Israeli street food – humus, falafel, schnitzel – has always been available at the market, to eat on the go as you shop. But recently the loud and crowded souk has also become a destination for going out: coffee shops, bars and some of the top restaurants in the city are interspersed throughout hundreds of stands in Mahane Yehuda.

Many among this new wave of chefs use the market location to make their menu seasonal, while others stick to their specialties, using the freshest ingredients surrounding them.

The hottest reservation – weeks in advance, these days – is for Machneyuda (a play on the spelling of the market’s name). The two-level restaurant with an open kitchen offers a changing menu with delicacies such as black risotto, lamb cannelloni, calamari and oxtail. Although the restaurant is not kosher, it is still closed on the Sabbath, from Friday afternoon till Saturday sunset. The music is loud and the crowd is rowdy, so if you prefer a more low-key experience, try their nearby sister café, “Yuda’le”, a cosy bar around the kitchen.

Azura (8 Mahane Yehuda Street; 972-2-6235204), arguably has the best humus in the city, if not the country. This popular Iraqi eatery is not new – it was once a shop with four tables – but recently it expanded to a dozen tables in an open outdoor square. The two delectable kubeh soups (red or yellow) serve an Iraqi version of the European matzoh ball, a torpedo shaped fried croquette filled with meat. 

Pasta Basta has a few tables on the market’s corner alleyway and is a great hangout if you need a break from Middle Eastern food. For some reason, Jerusalem is a bastion of Italian cuisine and this hole-in-the-wall with a growing fan base offers a choose-your-own menu of pasta (penne, fettuccini and whole wheat fettuccini), sauces (curry and coconut milk, artichoke, four cheese) and toppings (roasted mushroom, kalamata olives, smoked salmon).

For dessert, the market has great options too. Marzipan Bakery (44 Agripas; 972-2-623-6218), sells such good chocolate rugelach (bite-size dough pastries rolled around chocolate filling) they send steady shipments to New York, and Halva Kingdom (12 Etz HaChaim Street; 972-54-7936805), sells 100 types of the sweet ground sesame halva treats.

If you prefer a guided tour of the market and want to try your hand at cooking your own food, the chef of the Tali Friedman’s Atelier restaurant takes groups around the stalls to taste the oils and spices and find the freshest fish and best produce. Then participants prepare the dishes for the whole group. The company Machne also runs specialized tours that focus on baked goods or wine and cheese, plus a cooking workshop with Jerusalem chefs.

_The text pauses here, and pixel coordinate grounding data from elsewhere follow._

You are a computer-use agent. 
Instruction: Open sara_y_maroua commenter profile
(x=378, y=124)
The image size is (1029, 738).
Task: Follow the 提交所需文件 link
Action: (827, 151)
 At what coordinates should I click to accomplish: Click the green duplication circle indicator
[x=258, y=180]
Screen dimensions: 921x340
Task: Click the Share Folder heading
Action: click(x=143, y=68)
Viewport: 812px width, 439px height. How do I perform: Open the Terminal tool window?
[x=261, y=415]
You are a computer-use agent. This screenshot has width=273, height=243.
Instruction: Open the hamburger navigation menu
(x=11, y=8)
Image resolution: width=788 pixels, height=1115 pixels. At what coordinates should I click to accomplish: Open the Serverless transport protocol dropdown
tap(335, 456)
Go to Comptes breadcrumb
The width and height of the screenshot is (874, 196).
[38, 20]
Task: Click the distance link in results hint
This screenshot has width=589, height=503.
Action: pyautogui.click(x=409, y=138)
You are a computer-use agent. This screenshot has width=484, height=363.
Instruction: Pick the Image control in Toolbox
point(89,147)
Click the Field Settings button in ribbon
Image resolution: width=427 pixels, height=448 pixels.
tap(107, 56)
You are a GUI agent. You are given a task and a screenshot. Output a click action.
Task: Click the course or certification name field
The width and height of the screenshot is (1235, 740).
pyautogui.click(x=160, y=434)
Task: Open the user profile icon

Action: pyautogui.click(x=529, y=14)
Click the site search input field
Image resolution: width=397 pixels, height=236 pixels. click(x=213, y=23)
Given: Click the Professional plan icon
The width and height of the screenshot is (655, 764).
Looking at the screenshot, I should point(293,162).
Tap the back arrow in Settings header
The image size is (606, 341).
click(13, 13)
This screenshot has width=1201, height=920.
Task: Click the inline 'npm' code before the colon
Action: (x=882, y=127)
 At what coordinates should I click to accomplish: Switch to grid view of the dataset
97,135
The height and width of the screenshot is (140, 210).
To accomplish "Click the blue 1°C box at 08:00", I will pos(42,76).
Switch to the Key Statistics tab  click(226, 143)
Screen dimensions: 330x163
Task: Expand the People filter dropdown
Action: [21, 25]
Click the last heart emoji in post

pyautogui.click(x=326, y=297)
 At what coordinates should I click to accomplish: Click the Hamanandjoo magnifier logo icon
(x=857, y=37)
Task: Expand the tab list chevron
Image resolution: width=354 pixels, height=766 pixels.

Religious Jerusalemites base their week around the Sabbath, which begins Friday before sundown (a citywide siren signals the end of driving, cooking and use of electronics) and ends at Saturday, an hour after sunset. So the closer to you get to Friday, the more crowded and frantic the market will be. Sunday is a workday in Israel, so that is often when the market is least crowded.

And one last piece of advice: the souk itself is no place for polite, trembling lilies. A fighter’s stance is sometimes called for -- stiff core, elbows out -- and shouting loud enough until you get what you want.